When Questions Become Weapons
Have you ever been attacked with questions? Assaulted with interrogatory intent? Badgered into changing your mind, brow-beaten into accepting a new paradigm, or railroaded in a new direction that you instinctively mistrusted?
Have you experienced Questions As Weapons?
I remember the first time, many years ago, when Wendy and I were accosted in our own kitchen by a multi-level marketing stormtrooper. I don’t know if all MLM shock troops use the same methodology, but this guy knew how to use questions — an escalating series that you felt compelled to answer in the affirmative on pains of looking subhuman — in order to manipulate his beleaguered prey into signing on the dotted line.
Fortunately, Wendy and I recognized his sleazy methodoly and were able to escape with our skins intact. But make no mistake, this guy used Questions as Weapons. It was manipulation masquerading as sales; an appeal to greed hiding behind the smiling façade of “helping you achieve your life goals.”

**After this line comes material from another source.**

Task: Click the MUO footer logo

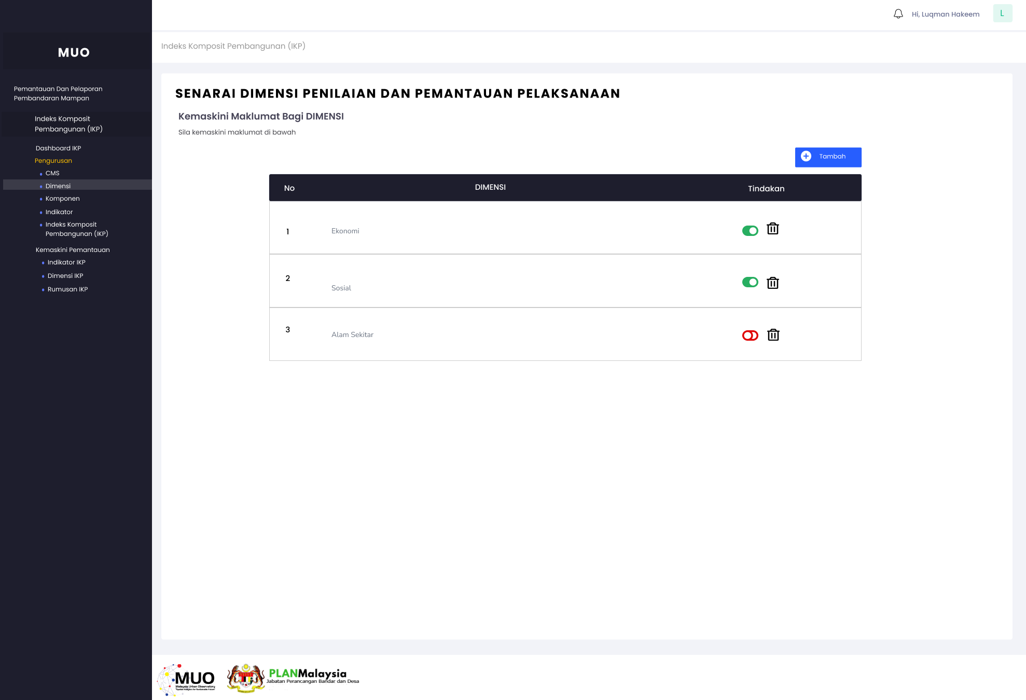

We once knew a pastor who used questions — deliberately vague, but incendiary enough to sow doubt in the minds of other leaders — to undermine people whom he’d decided were in
his God’s way. If another leader voiced the occasional objection to the pastor's thinly-disguised slander, he would counter with, “I never accused [insert name here] of anything. I only said I had some questions ...”
And it worked, every time. After all, it was only a question. No harm, no foul, right? Except that the intended reputational damage had been done, and holding the pastor accountable for spreading innuendo was impossible. Again, the question had become a Weapon.
And, of course, perhaps the earliest recorded time when a question was used as a weapon — with devastating consequences — would be in an idyllic setting in ancient Mesopotamia, where the following drama was enacted:
Now the serpent was more crafty than any of the wild animals the LORD God had made. He said to the woman, “Did God really say, ‘You must not eat from any tree in the garden (Genesis 3:1)?’”
Questions can be fantastic tools: to learn, to investigate, to evaluate, to sift. We grow by asking questions – indeed, discernment demands that we question – but not all questions are created equal.
Some questions seek knowledge and understanding; others are asked solely to gather ammunition.
And — let there be no doubt — questions can also be wielded by snake-oil
pastors salesmen as manipulative Weapons.